(Saved entries)
- - - -
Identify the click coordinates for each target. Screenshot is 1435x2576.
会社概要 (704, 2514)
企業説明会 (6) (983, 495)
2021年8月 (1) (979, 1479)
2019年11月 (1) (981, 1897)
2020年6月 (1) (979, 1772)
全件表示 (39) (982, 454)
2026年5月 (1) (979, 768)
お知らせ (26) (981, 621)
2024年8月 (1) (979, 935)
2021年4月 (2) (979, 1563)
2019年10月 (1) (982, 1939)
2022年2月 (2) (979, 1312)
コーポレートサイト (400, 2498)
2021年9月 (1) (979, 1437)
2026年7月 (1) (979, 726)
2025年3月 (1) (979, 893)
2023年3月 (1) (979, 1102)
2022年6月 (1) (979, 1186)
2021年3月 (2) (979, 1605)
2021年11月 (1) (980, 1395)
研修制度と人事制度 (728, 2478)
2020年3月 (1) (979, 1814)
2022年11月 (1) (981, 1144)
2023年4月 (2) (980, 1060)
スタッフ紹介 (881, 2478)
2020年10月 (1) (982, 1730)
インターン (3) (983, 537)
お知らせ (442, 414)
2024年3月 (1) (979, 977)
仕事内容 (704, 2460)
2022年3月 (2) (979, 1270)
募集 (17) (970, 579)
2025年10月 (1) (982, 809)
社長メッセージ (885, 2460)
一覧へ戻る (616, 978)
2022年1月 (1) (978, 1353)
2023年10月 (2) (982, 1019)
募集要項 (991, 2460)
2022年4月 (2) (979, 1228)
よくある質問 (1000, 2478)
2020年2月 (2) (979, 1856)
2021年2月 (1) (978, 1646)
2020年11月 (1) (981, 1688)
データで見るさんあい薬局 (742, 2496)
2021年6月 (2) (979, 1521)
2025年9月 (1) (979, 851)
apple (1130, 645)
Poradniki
- - - -
■ **WHAT TO PRODUCE**
Nothing should be missing: every line above must be reproduced exactly.

■ **ANSWER TO THE EXERCISE**
Identify the click coordinates for each target. Screenshot is 1435x2576.
会社概要 (704, 2514)
企業説明会 (6) (983, 495)
2021年8月 (1) (979, 1479)
2019年11月 (1) (981, 1897)
2020年6月 (1) (979, 1772)
全件表示 (39) (982, 454)
2026年5月 (1) (979, 768)
お知らせ (26) (981, 621)
2024年8月 (1) (979, 935)
2021年4月 (2) (979, 1563)
2019年10月 (1) (982, 1939)
2022年2月 (2) (979, 1312)
コーポレートサイト (400, 2498)
2021年9月 (1) (979, 1437)
2026年7月 (1) (979, 726)
2025年3月 (1) (979, 893)
2023年3月 (1) (979, 1102)
2022年6月 (1) (979, 1186)
2021年3月 (2) (979, 1605)
2021年11月 (1) (980, 1395)
研修制度と人事制度 (728, 2478)
2020年3月 (1) (979, 1814)
2022年11月 (1) (981, 1144)
2023年4月 (2) (980, 1060)
スタッフ紹介 (881, 2478)
2020年10月 (1) (982, 1730)
インターン (3) (983, 537)
お知らせ (442, 414)
2024年3月 (1) (979, 977)
仕事内容 (704, 2460)
2022年3月 (2) (979, 1270)
募集 (17) (970, 579)
2025年10月 (1) (982, 809)
社長メッセージ (885, 2460)
一覧へ戻る (616, 978)
2022年1月 (1) (978, 1353)
2023年10月 (2) (982, 1019)
募集要項 (991, 2460)
2022年4月 (2) (979, 1228)
よくある質問 (1000, 2478)
2020年2月 (2) (979, 1856)
2021年2月 (1) (978, 1646)
2020年11月 (1) (981, 1688)
データで見るさんあい薬局 (742, 2496)
2021年6月 (2) (979, 1521)
2025年9月 (1) (979, 851)
apple (1130, 645)
Poradniki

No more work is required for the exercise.